| TRECHO CITADO |

+ + + +

Mortes e ressurreições nas HQs: Um círculo vicioso

Gwen Stacy: morte marcante e definitiva
A morte nem sempre foi um tema muito recorrente nas Histórias em Quadrinhos (HQs) e, quando acontecia, (na grande maioria das vezes) era pra sempre. O personagem morria e ponto final. Foi assim com o tio Ben, de Peter Parker e também com a Gwen Stacy (Homem-Aranha), o Capitão Marvel (da Marvel) e, durante muito tempo, com a Jean Grey/Fênix (X-Men). 

Nos dias de hoje, principalmente por causa de uma certa morte de um certo personagem icônico da DC Comics lá no ano de 1992 há mortes e ressurreições num ritmo que, sinceramente, vem se tornando monótono ao longo do tempo e contribuindo negativamente para a qualidade do que vem sendo publicado (principalmente no mainstream) em forma de arte sequencial, conhecida carinhosamente como Nona Arte.




Primeira grande morte com retorno
A morte que pôs fim às mortes
Devido a quedas cada vez maiores nas vendas das revistas mensais do Superman, editores e o pessoal do  Merchandising da DC Comics (editora norte-americana que publica o personagem) resolveram solucionar o problema dando uma guinada total nas histórias do herói, colocando-o novamente no centro das atenções dos leitores e também de toda mídia impressa e também audiovisual. O que foi feito? Mataram o cara. E o responsável por tal feito? Um personagem que foi criado especificamente para isso: Apocalypse.

Não quero aqui dizer que a história foi péssima. Além de se tratar de uma trama razoavelmente interessante que foi prendendo a atenção enquanto rolava (no Brasil foi publicada originalmente pela Editora Abril em um encadernado em formatinho, menor que o americano), conseguiu atingir sua principal meta: ressuscitar as vendas das revistas do personagem, que já beiravam ao cancelamento e, de quebra, ainda inseriu novos personagens que originaram novas revistas a partir da fase posterior à morte do personagem. Aí foi que tudo começou a degringolar de vez.

A Marvel já matou até o Capitão América
Praticamente todo ano as duas principais editoras do mercado estadunidense (Marvel e DC) passaram a cria história com mortes de seus principais personagens como soluções fáceis para alavancar as vendas das revistas. Com isso passaram a perder as histórias, que na maioria das vezes foram ficando cada vez mais rasas ao ponto de hoje o tiro praticamente sair pela culatra, já que a morte é tão lugar comum e previsível que no ano seguinte vai ser feita uma nova campanha midiática marcando o retorno do personagem à vida.

Já mataram o Ciclope, Colossus e novamente e de novo a Jean Grey e já tão prometendo matar o Wolverine (todos dos X-Men) no ano que vem, o Batman, o Capitão América, o Visão (Vingadores) entre vários outros personagens. Alguns com histórias melhores, outros bem fracas mesmo. O preocupante disso é que nem se reflete mais sobre que se pode fazer de realmente bom para alavancar as vendas das HQs. Estão ruins? Mata o personagem que tudo vai melhorar!

+ + + +

| MATERIAL APRESENTADO |

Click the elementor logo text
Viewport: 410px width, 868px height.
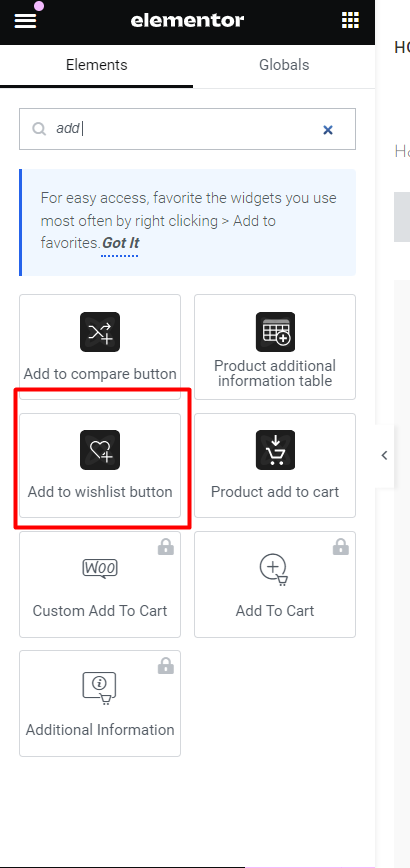(x=187, y=21)
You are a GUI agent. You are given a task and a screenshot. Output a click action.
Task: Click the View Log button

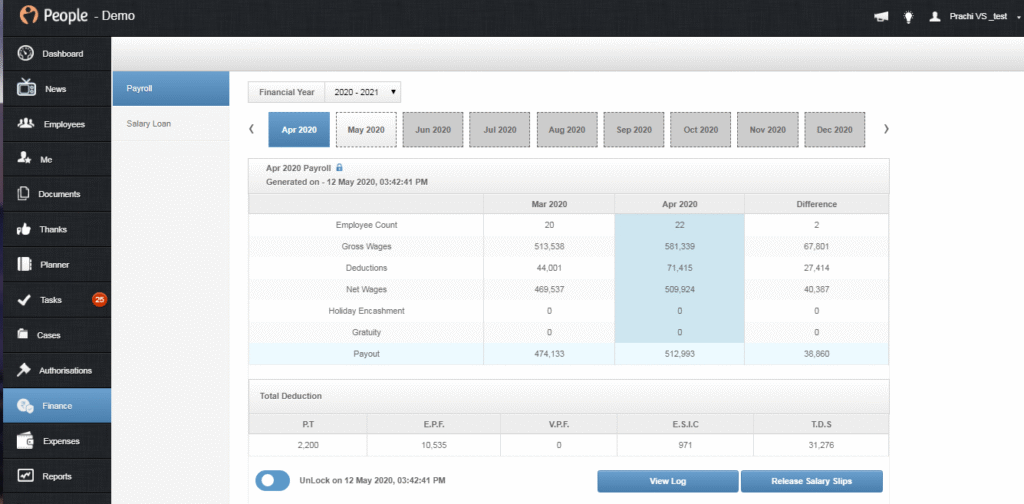pos(667,481)
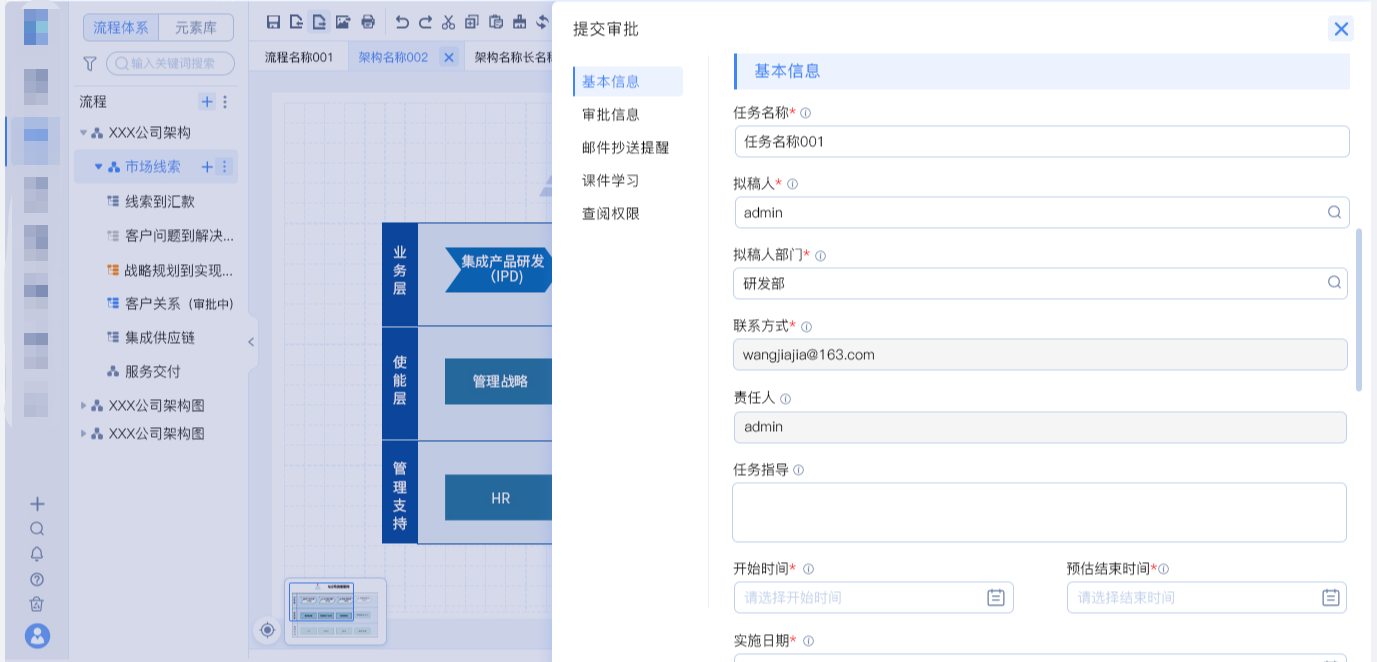Click the scissors cut icon

click(448, 22)
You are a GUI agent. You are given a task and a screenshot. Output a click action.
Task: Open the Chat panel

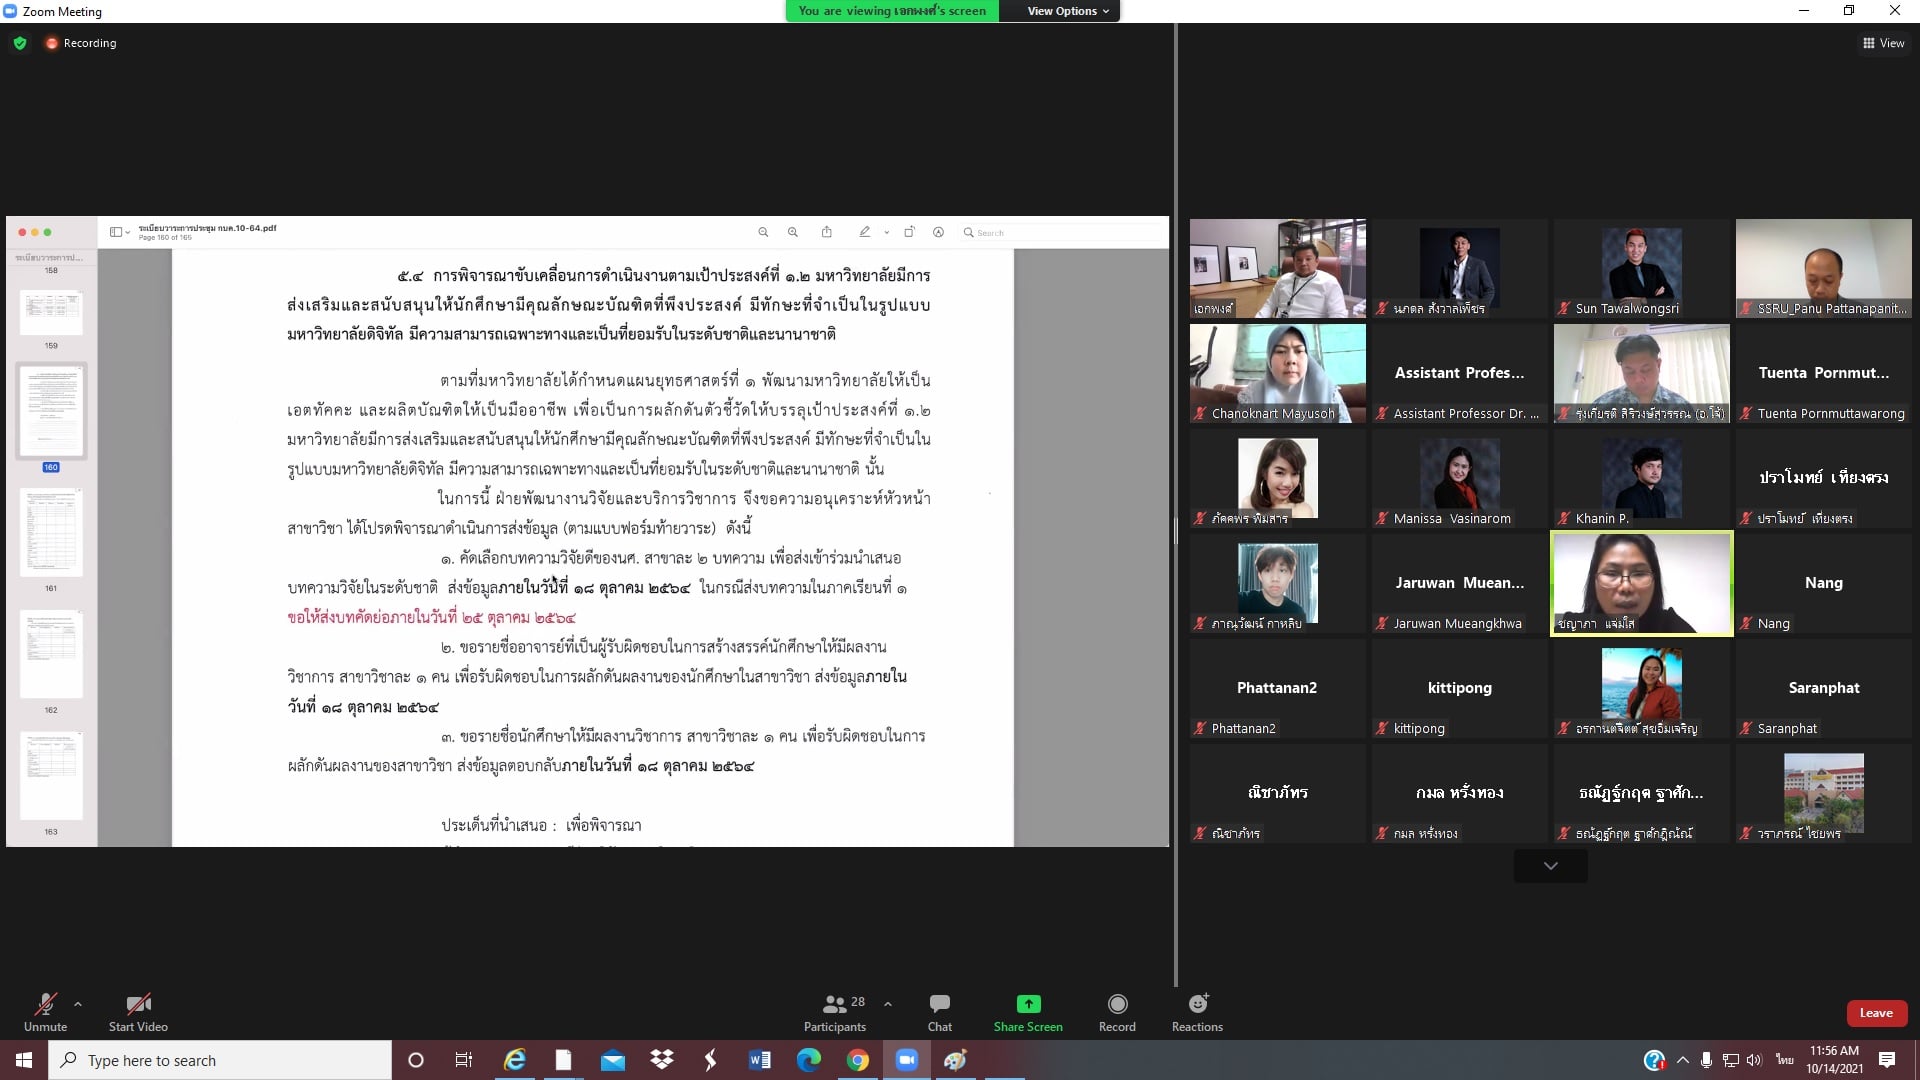tap(939, 1011)
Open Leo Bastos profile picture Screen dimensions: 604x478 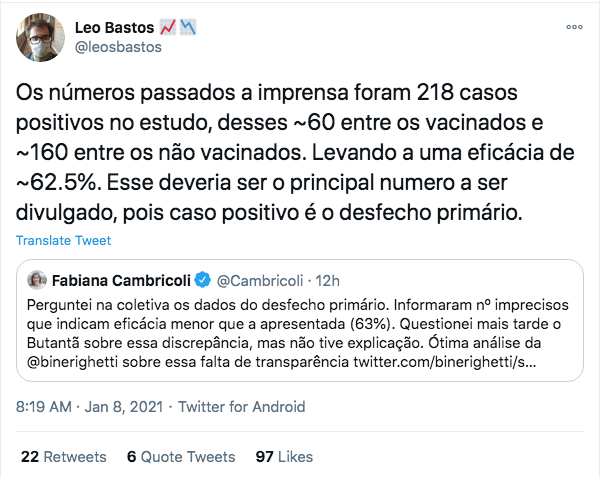40,37
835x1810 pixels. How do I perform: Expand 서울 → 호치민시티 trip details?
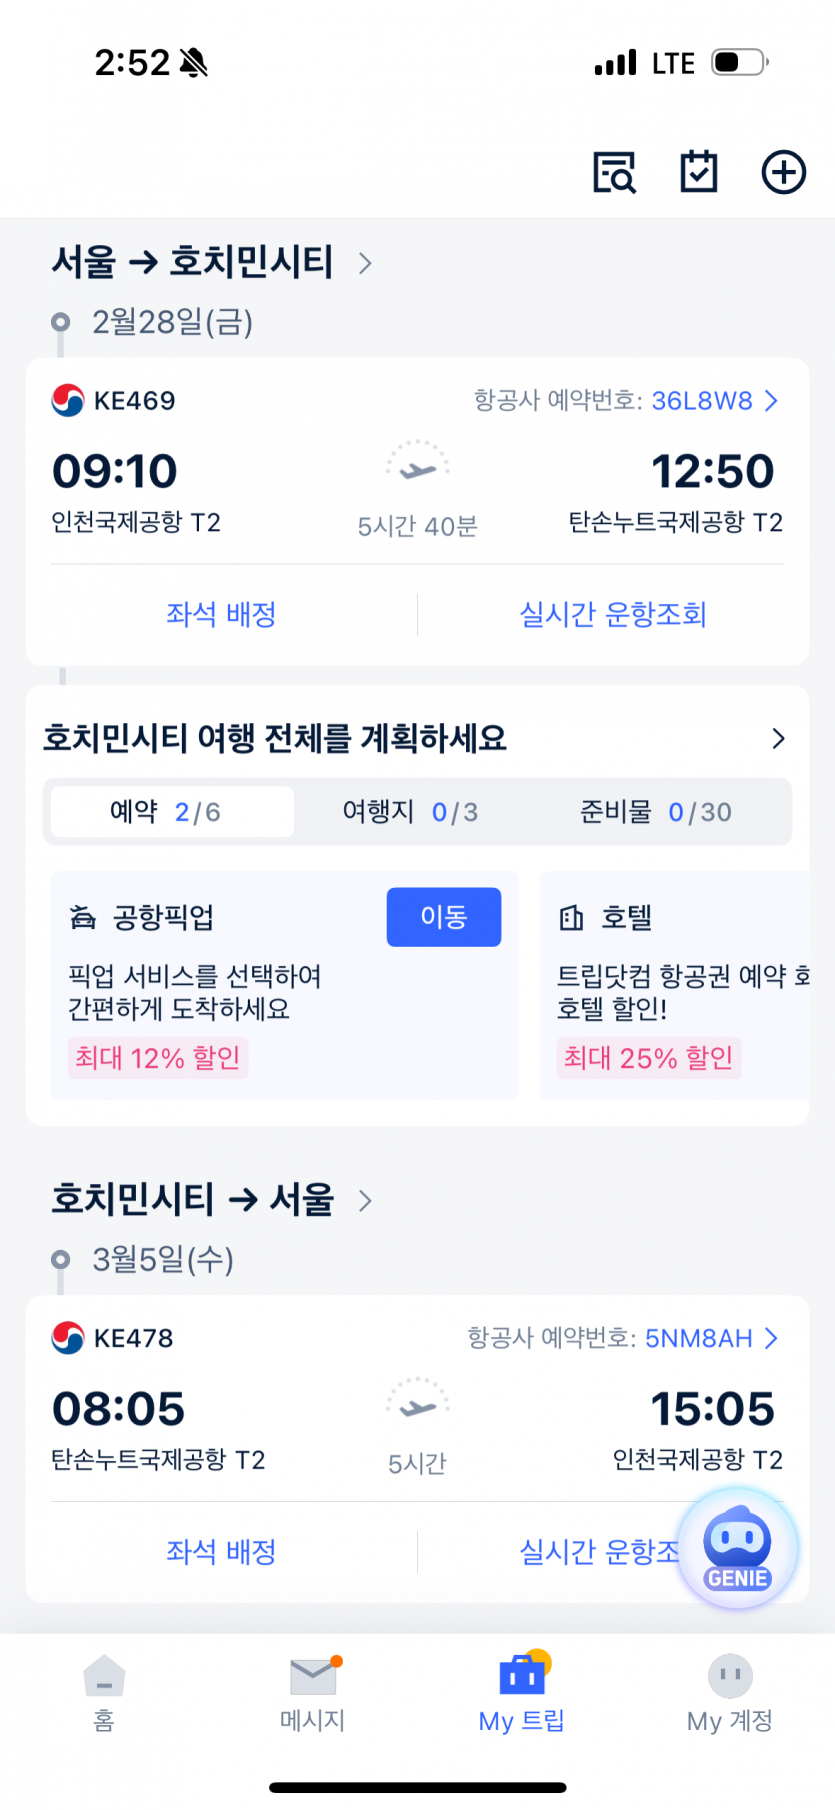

+ + + +

| INSTRUÇÕES E REQUISITOS |
Por favor, dê continuidade ao texto sobre mortes e ressurreições nas HQs, começando logo após a última frase.

| RESPOSTA DA TAREFA |
Com isso perdem os leitores, os artistas, que acabam ficando limitados a decisões editoriais que cerceiam suas imaginações, que poderiam lançar histórias bem mais interessantes, seguindo outros plots, fruto de suas próprias reflexões acerca dos personagens com que estão trabalhando. Perde também a própria mídia, como um todo que se torna previsível, num círculo vicioso e ao longo do tempo vai tornando-se desinteressante por esse motivo. Acaba-se investindo em eventos bombásticos que nada de realmente sólido acrescentam às histórias, pois, em breve, tudo volta ao status quo anterior.


Ótima edição de abertura da fase
de Grant Morrison nos X-Men
O que fazer?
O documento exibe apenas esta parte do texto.